Su setleri, su taşkınlarını nasıl önlüyor?

Güncelleme Tarihi:

Su setleri, su taşkınlarını nasıl önlüyor
Oluşturulma Tarihi: Şubat 11, 2006 00:00

ABD’de Katrina kasırgasının silip süpürdüğü New Orleans’ı deniz ve sulardan koruma setlerinin nasıl yıkıldığı saptandı.. Sular, setleri en dibinden yıkıyor... İşte size su setlerinin nasıl koruduğu ve en sık yapılan hatalar üzerine Scientific American’da yayımlanan bilgiden bir özet.

Katrina kasırgası 29 Ağustos 2005 tarihinde Louisiana’yı sabahın erken saatlerinde vurdu. Aynı günün akşamı New Orleans’ı çevreleyen setler ve sel sularını durdurmak için inşa edilen duvarlar yıkılmış, tüm kent sular altında kalmıştı. O tarihten sonra dört inceleme ekibi setlerin nasıl yıkıldığını araştırmaya başladı.
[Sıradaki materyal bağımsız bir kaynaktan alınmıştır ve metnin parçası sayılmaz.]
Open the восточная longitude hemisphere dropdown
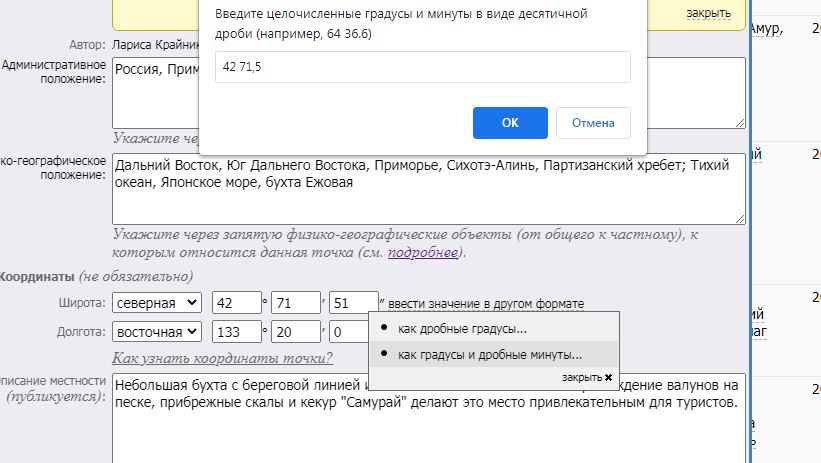The width and height of the screenshot is (821, 463). tap(157, 332)
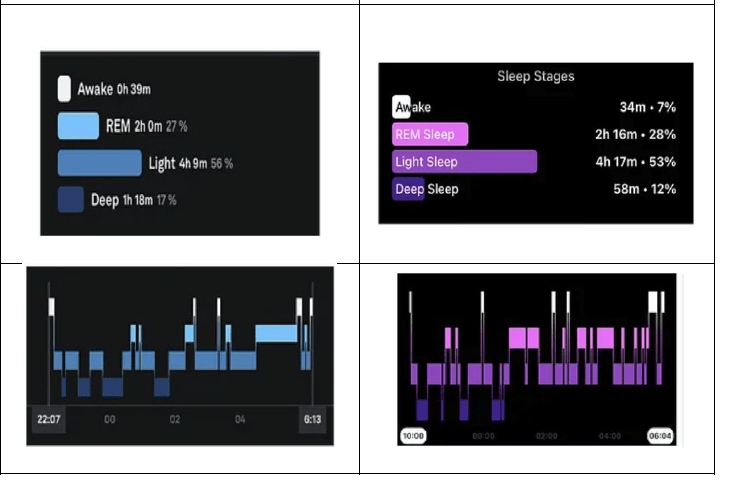Click the purple Light Sleep bar
This screenshot has width=731, height=490.
pyautogui.click(x=465, y=162)
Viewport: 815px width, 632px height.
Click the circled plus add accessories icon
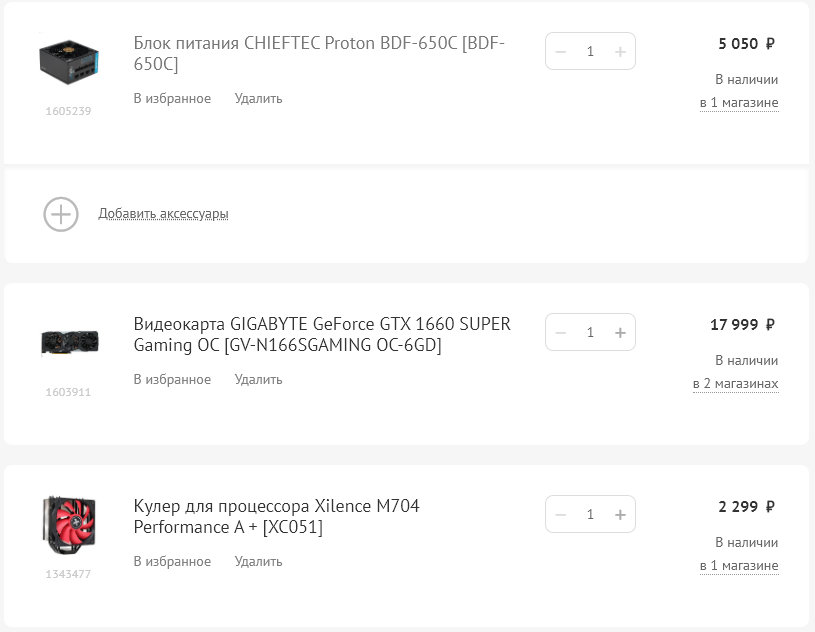click(x=61, y=214)
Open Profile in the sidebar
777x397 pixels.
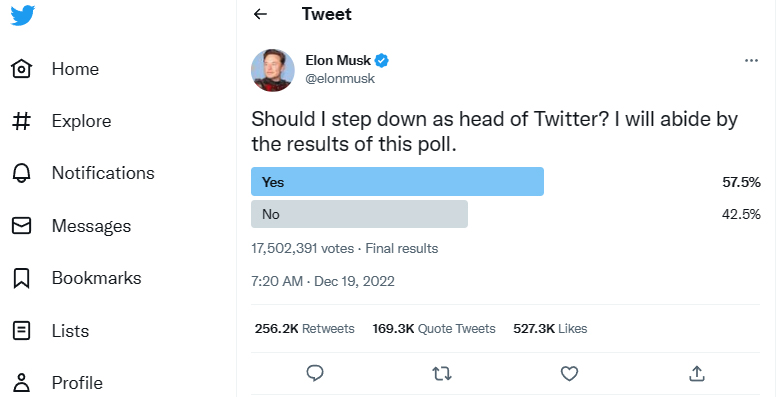pos(57,383)
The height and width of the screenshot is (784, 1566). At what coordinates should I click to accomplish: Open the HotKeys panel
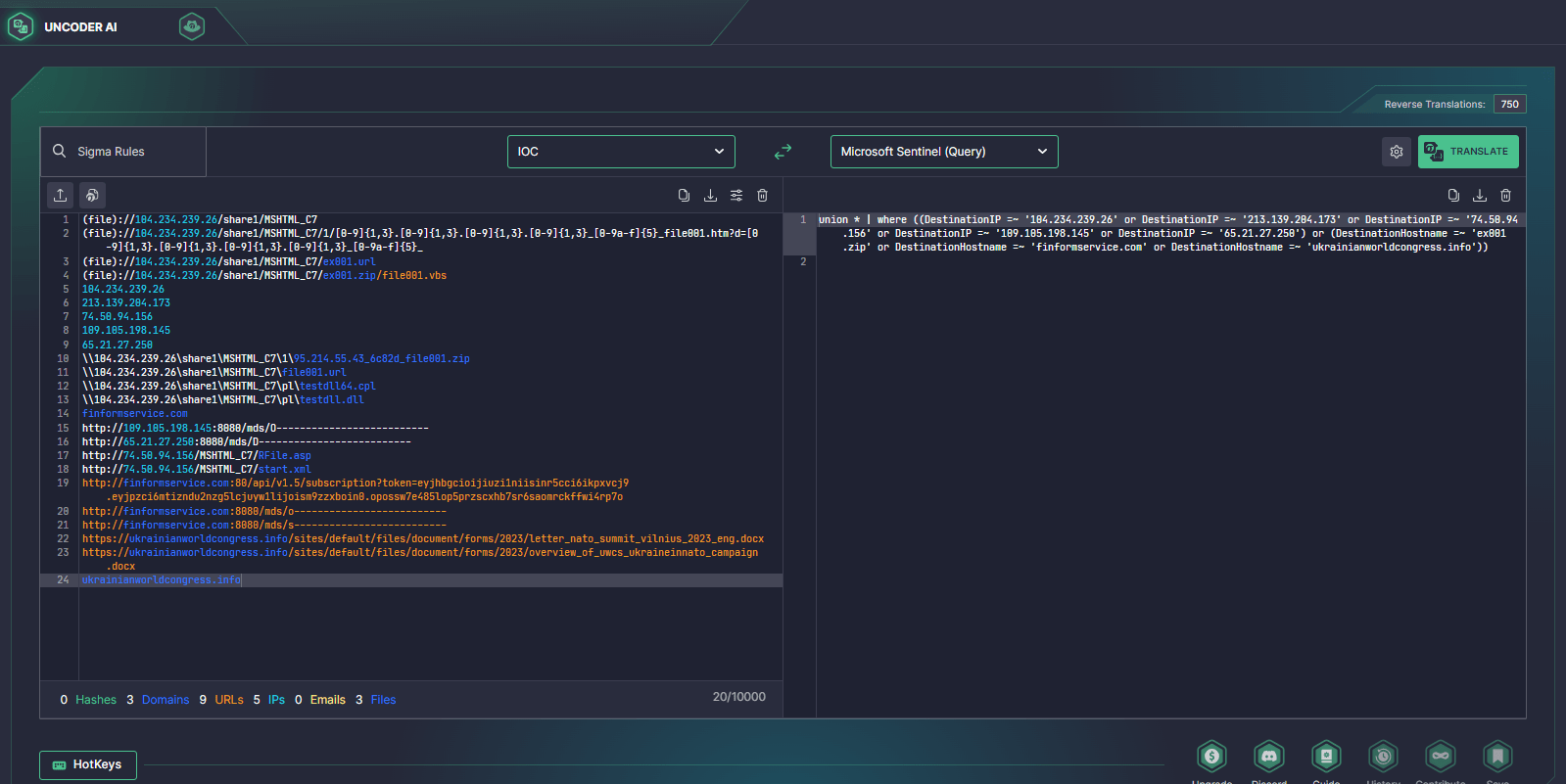[88, 764]
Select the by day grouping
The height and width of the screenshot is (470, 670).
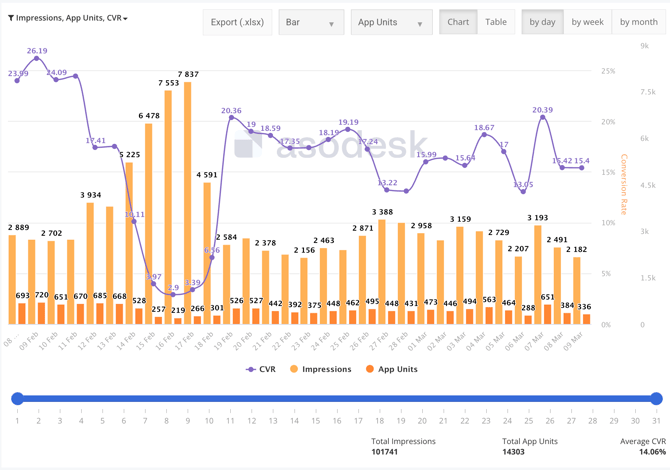[x=542, y=22]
Araştırmalarını sürdüren Amerikan İnşaat Mühendisleri Birliği’ne (ASCE) bağlı teftiş grubu Amerikan Senatosu’na sunduğu raporda, "Çok sayıda hatalı mekanizma" tespit ettiğini ve bunların set sistemi boyunca "düzinelerce gedik" açtığını belirtiyor.

Sık görülen hatalar

En sık görülen hatalar, nehirler ve göllerin kenarlarındaki topraktan yapılmış tüm setlerde görülen ortak hatalardır. Bu mekanizmalar dünyanın dört bir yanında görülen set kusurlarında da geçerlidir. Sorunun temelinde, su basıncının setlerin temelini zayıflatması yatar.

Bunun çözümü sağlam bir temeldir. Setler sel düzlüklerine inşa edilir. Bu alanlarda toprak nemli ve millidir. Setin inşa edilmesi için belirlenen hat, toprağın cinsine ve hangi noktalarda kuvvetli olduğuna bağlı olarak seçilir.

Setlerin yapımına, toprağın özelliklerini ortaya çıkartmak için gerçekleştirilen saha araştırmalarından ve sondaj çalışmalarından sonra başlanır. Mühendisler, daha sonra, toprak elde etmek için, seçilmiş hat boyunca sığ hendekler ve çukurlar kazarlar. Burada dikkat edilmesi gereken en önemli nokta setin altından veya set duvarından su sızıntısını engellemektir. Yeni yapılan su setleri, yüzey tamamlanmadan önce genellikle bir veya iki yıl oturması için beklenir.

Teftiş kurulları önemli

Setin yüksekliği, temelinin derinliği, malzemesinin cinsi, malzemenin sıkıştırılma derecesi (tabakaların üzerinden ağır makineler geçirilerek yapılır) ve eğim kaplaması büyük ölçüde projeye ayrılan paranın miktarına bağlıdır.

Setler tamamlandığı zaman teftiş raporları ile tasarımı, inşaat kalitesi değerlendirilir. Aynı Meksika Körfezi ve New Orleans’taki setlerin çöküş nedenlerini araştıran teftiş kurulları gibi.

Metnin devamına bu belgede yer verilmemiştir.